What this task involves
Within the data below, tally the lines that contain "icon" and state only the total.

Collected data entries
++++++++++
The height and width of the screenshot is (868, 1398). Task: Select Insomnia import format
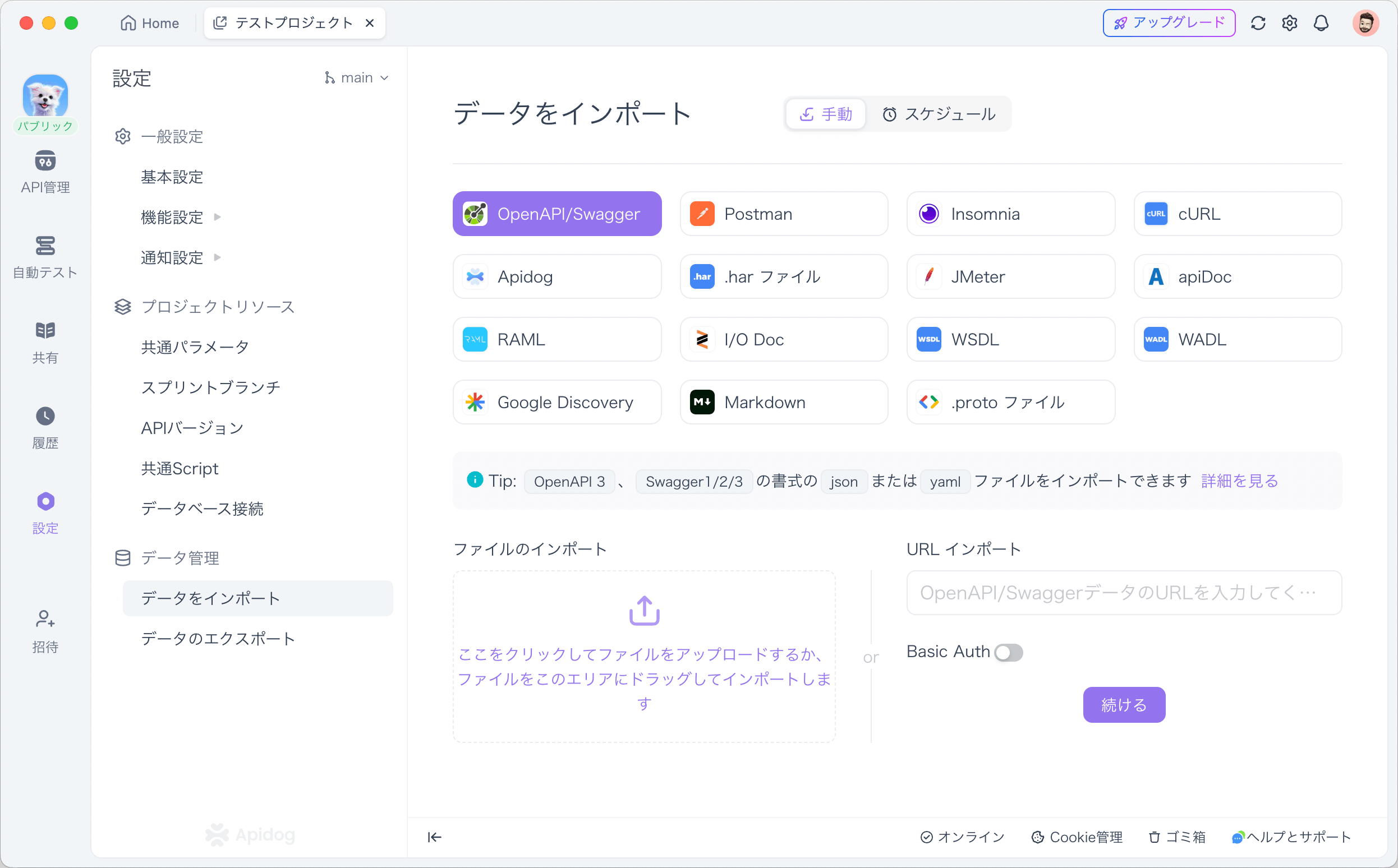click(x=1010, y=214)
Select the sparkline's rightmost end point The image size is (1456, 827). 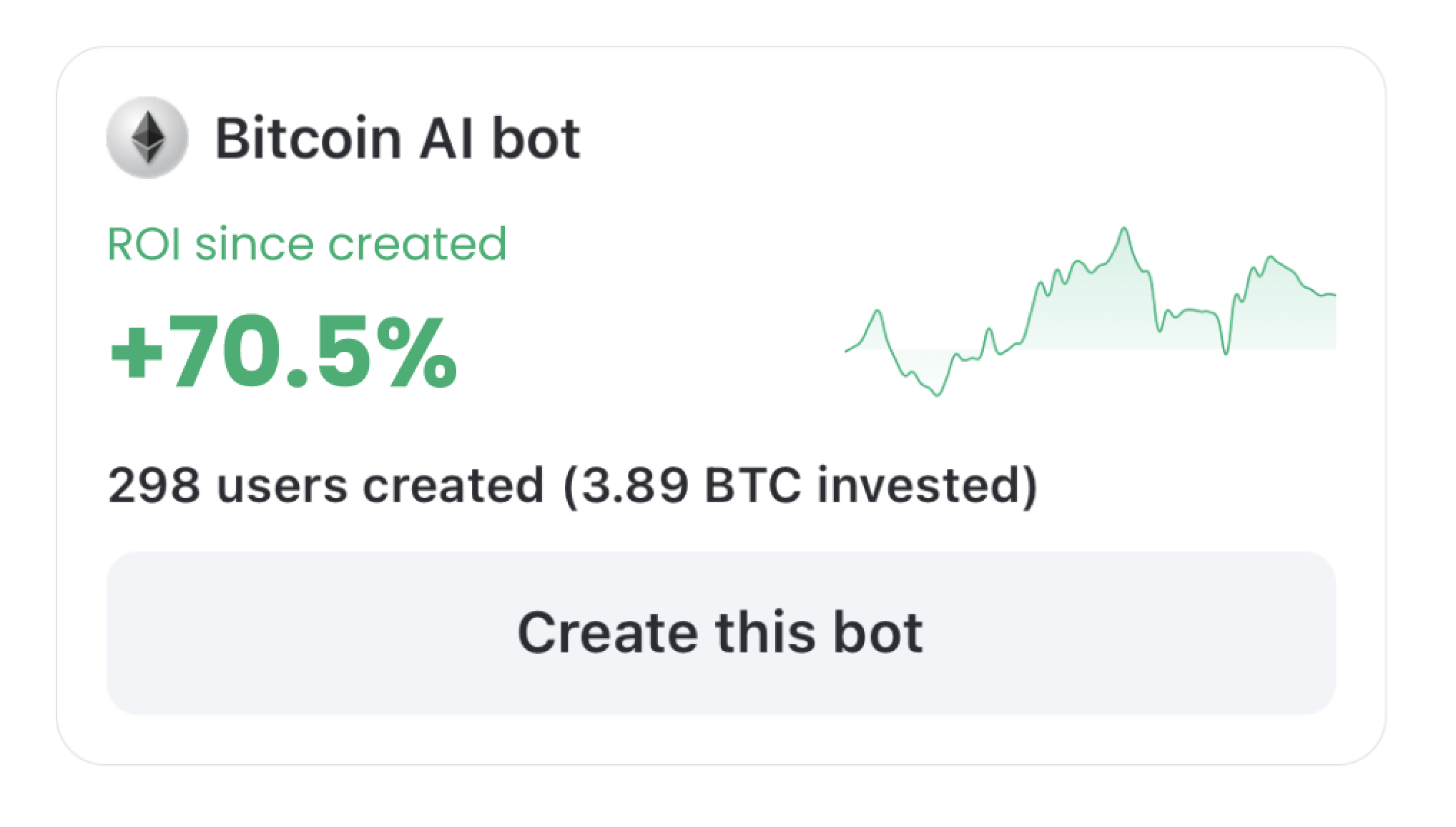tap(1334, 295)
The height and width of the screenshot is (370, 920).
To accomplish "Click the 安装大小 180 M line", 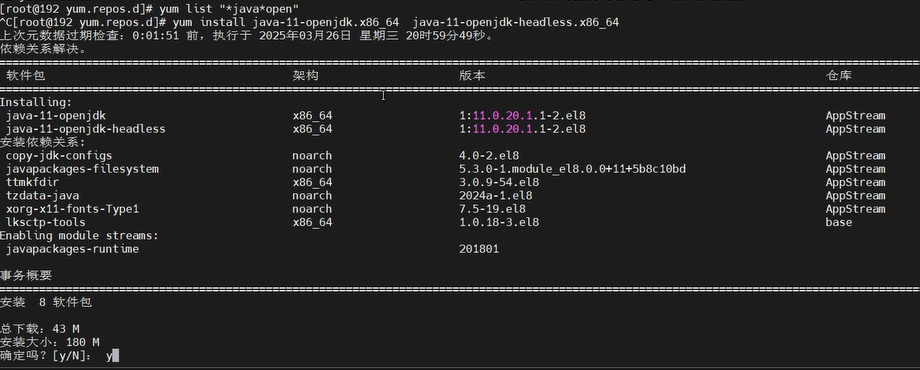I will [x=49, y=342].
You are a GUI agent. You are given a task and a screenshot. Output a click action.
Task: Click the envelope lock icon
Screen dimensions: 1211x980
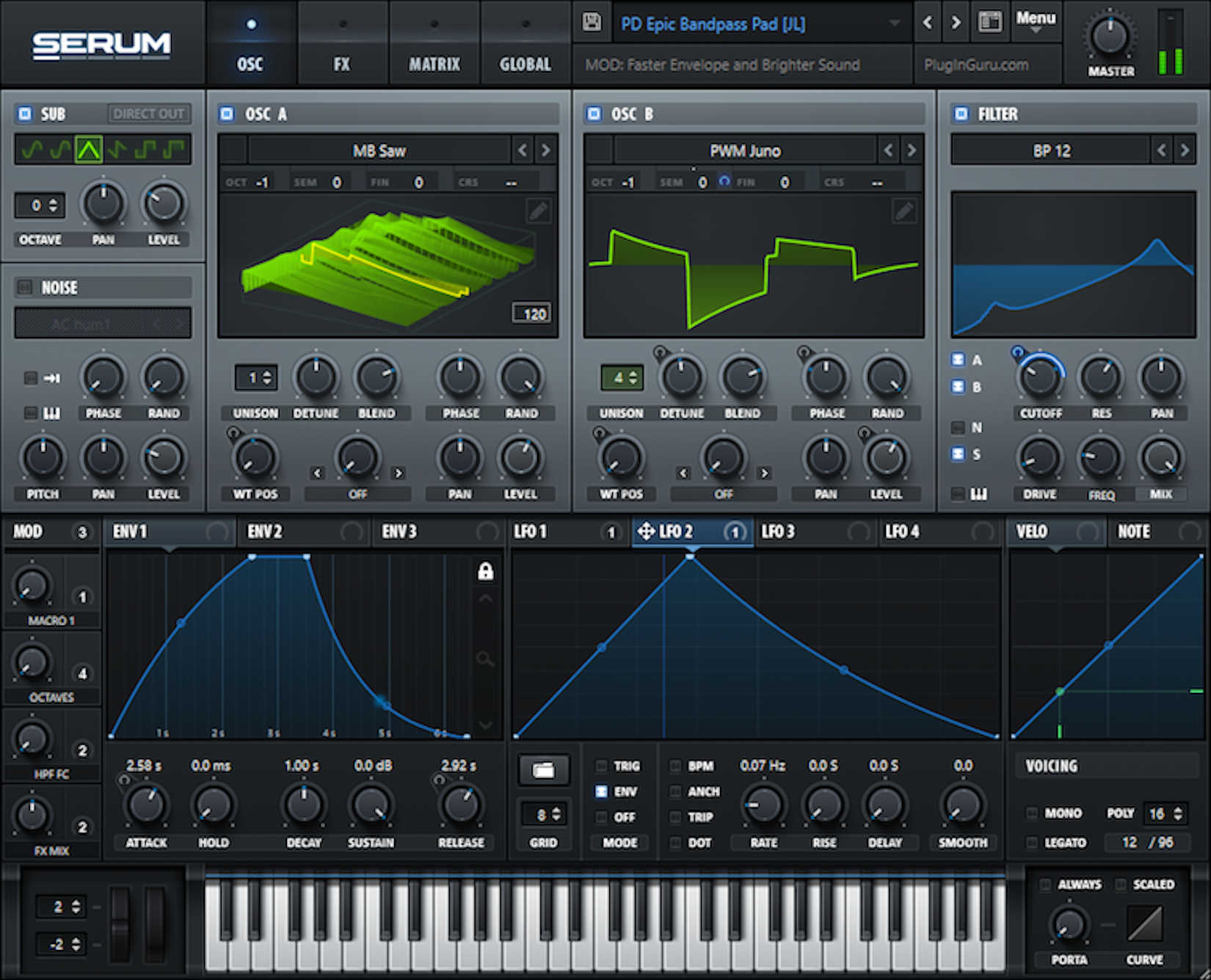click(485, 571)
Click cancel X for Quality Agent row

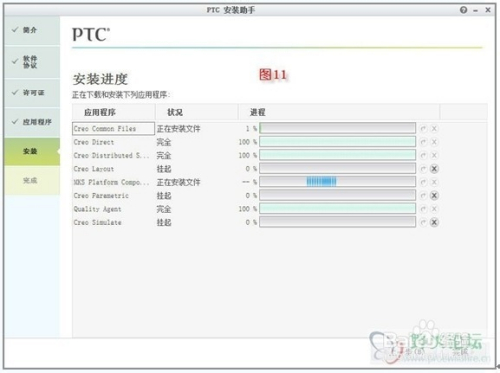point(434,209)
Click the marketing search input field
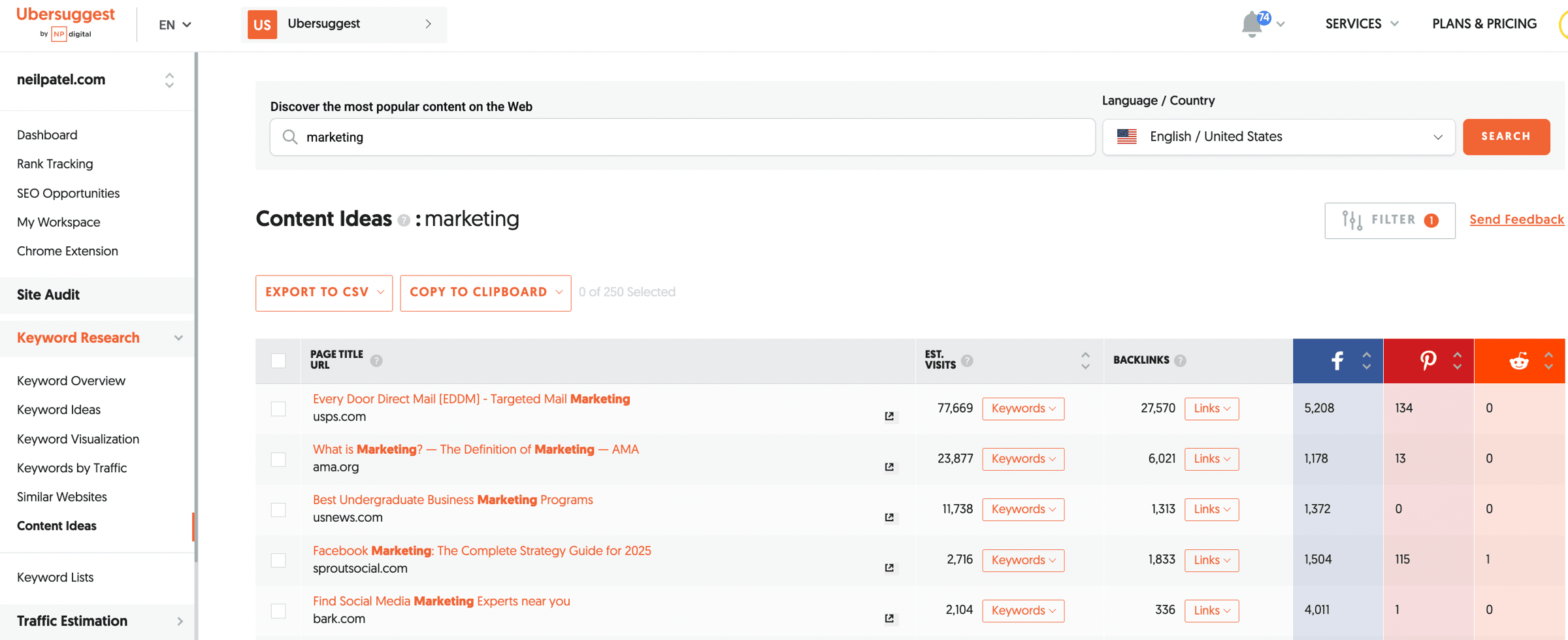Viewport: 1568px width, 640px height. click(x=682, y=137)
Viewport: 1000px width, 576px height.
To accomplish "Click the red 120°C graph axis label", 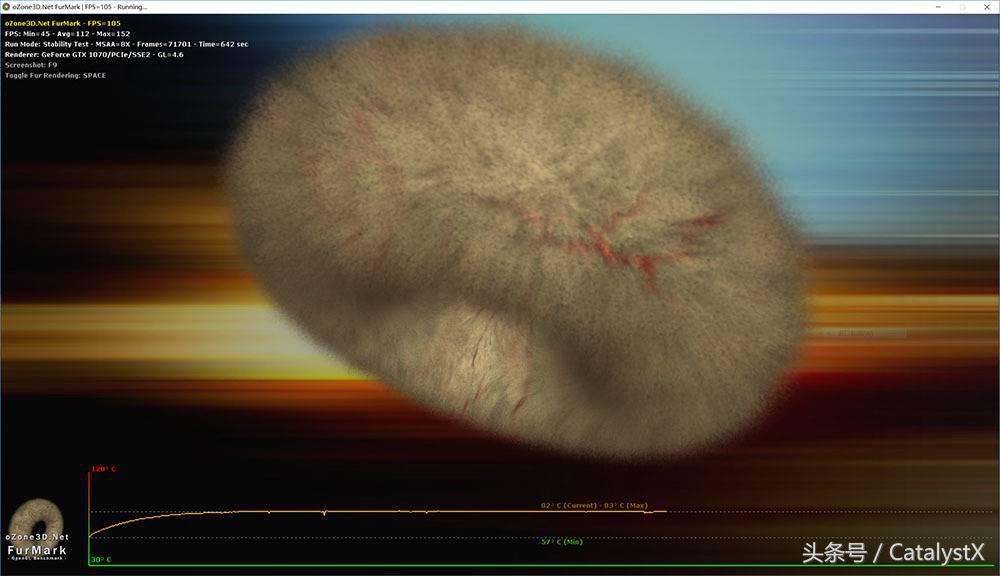I will coord(104,469).
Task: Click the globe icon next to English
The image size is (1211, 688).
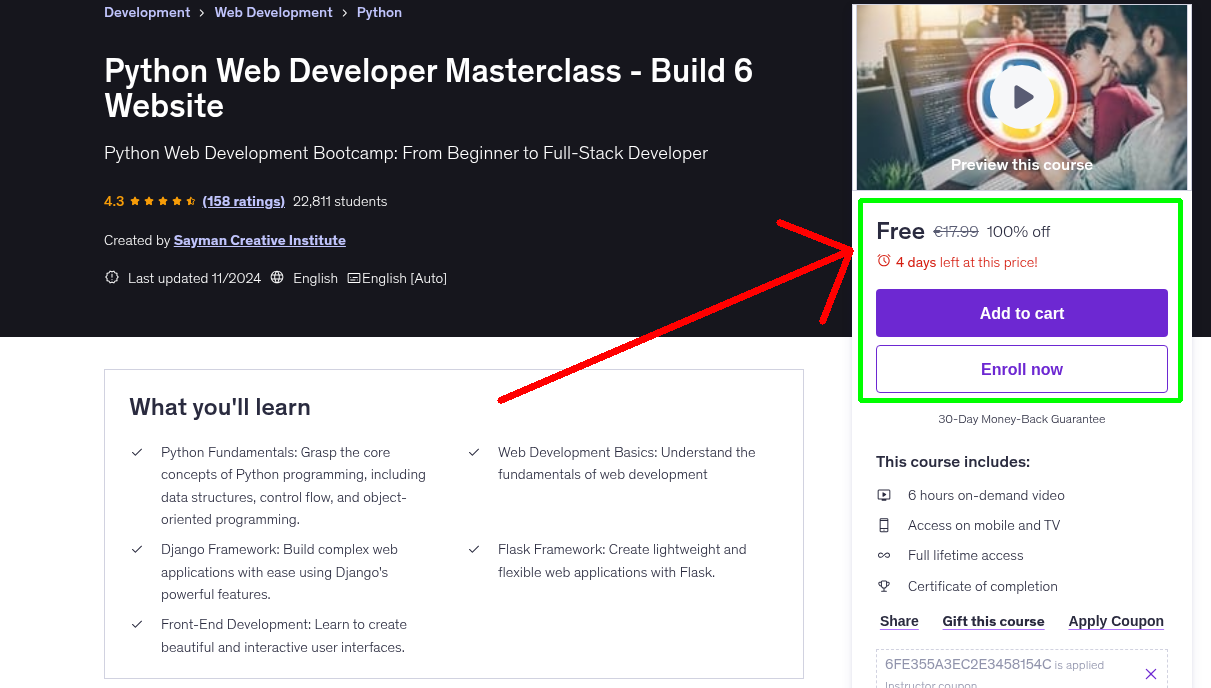Action: coord(277,278)
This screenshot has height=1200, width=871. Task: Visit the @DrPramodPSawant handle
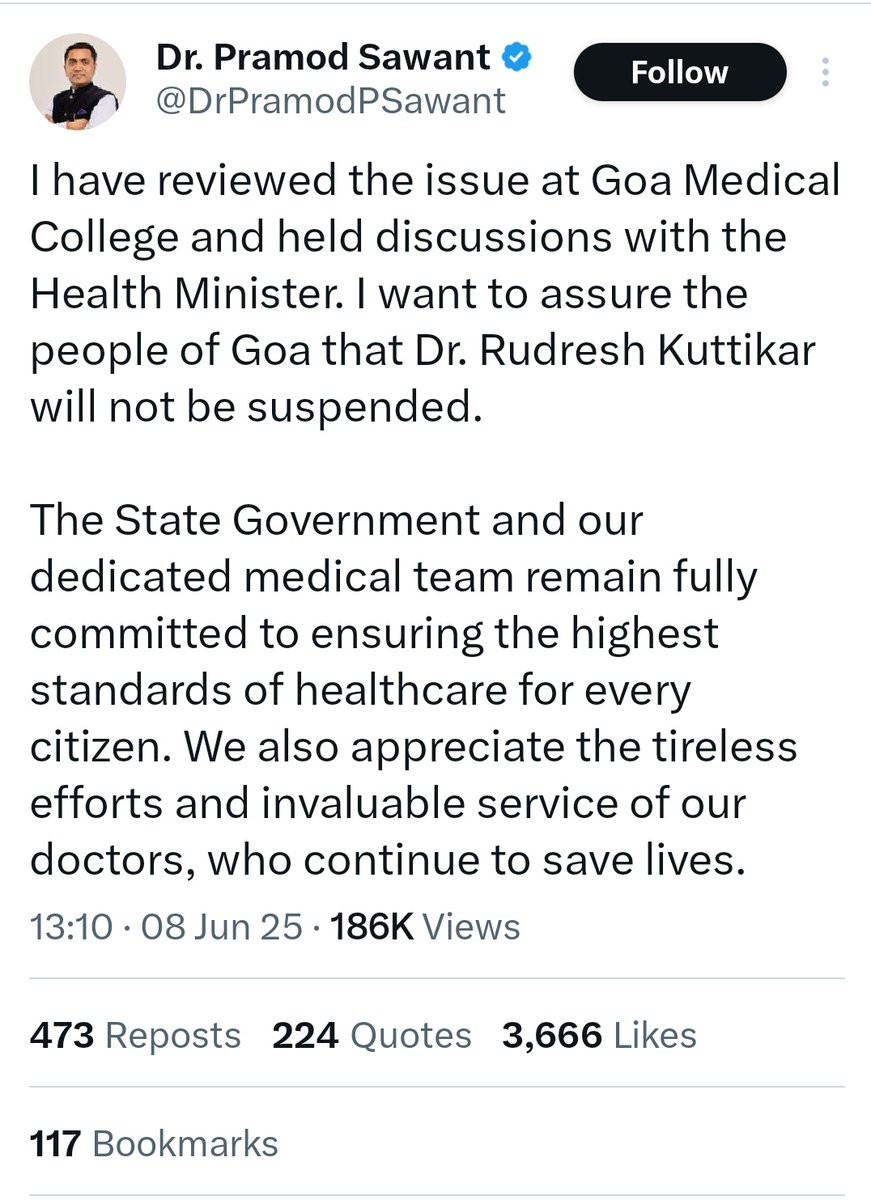331,101
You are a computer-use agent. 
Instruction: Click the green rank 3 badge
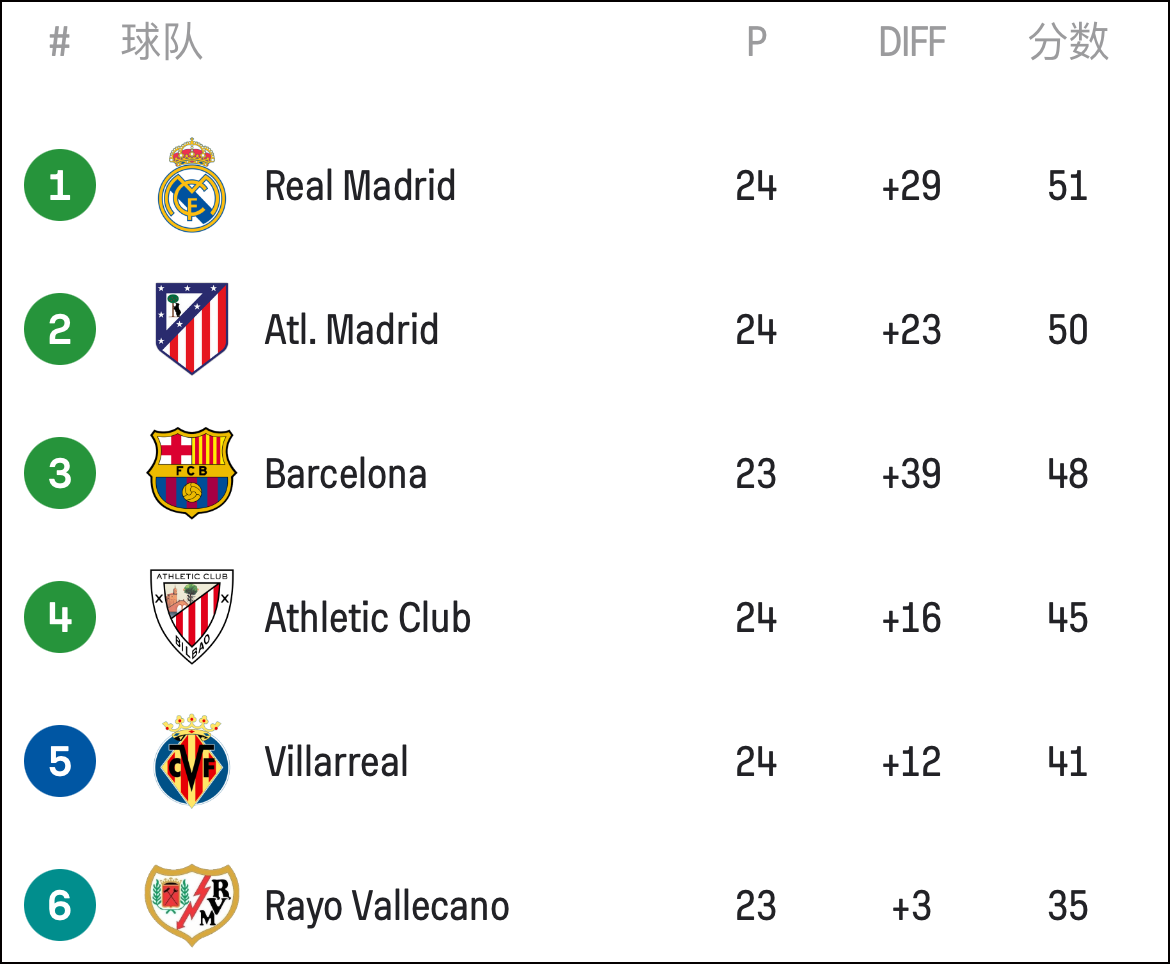(60, 473)
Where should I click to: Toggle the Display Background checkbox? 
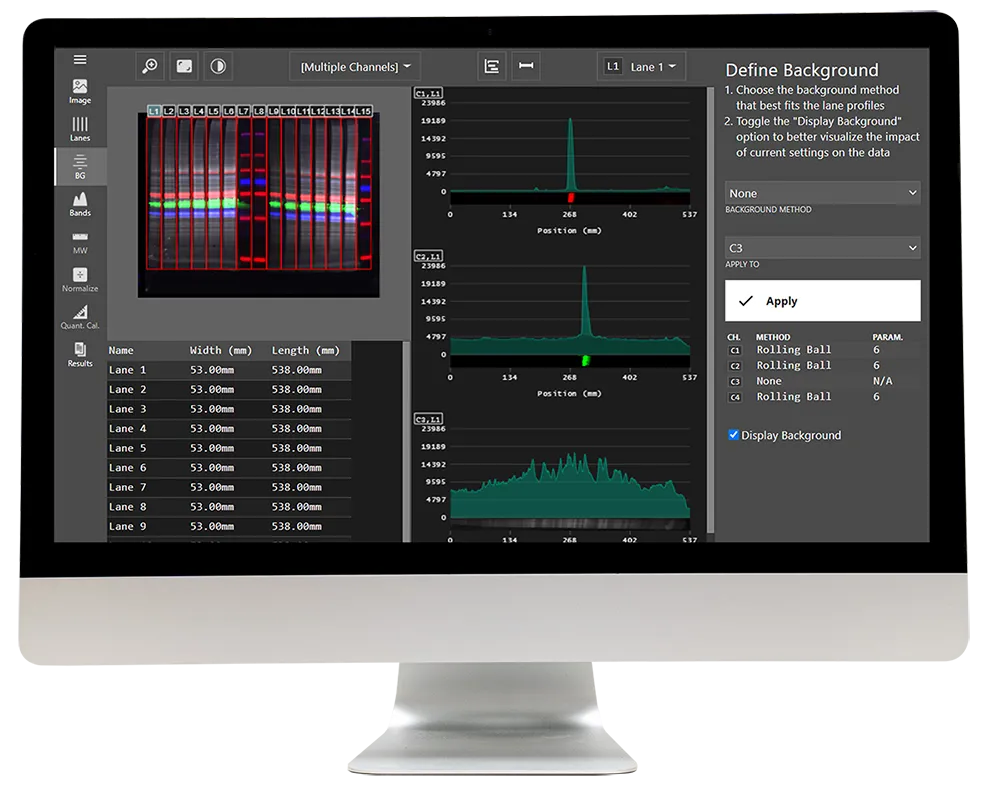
++++++++++
Problem solution
2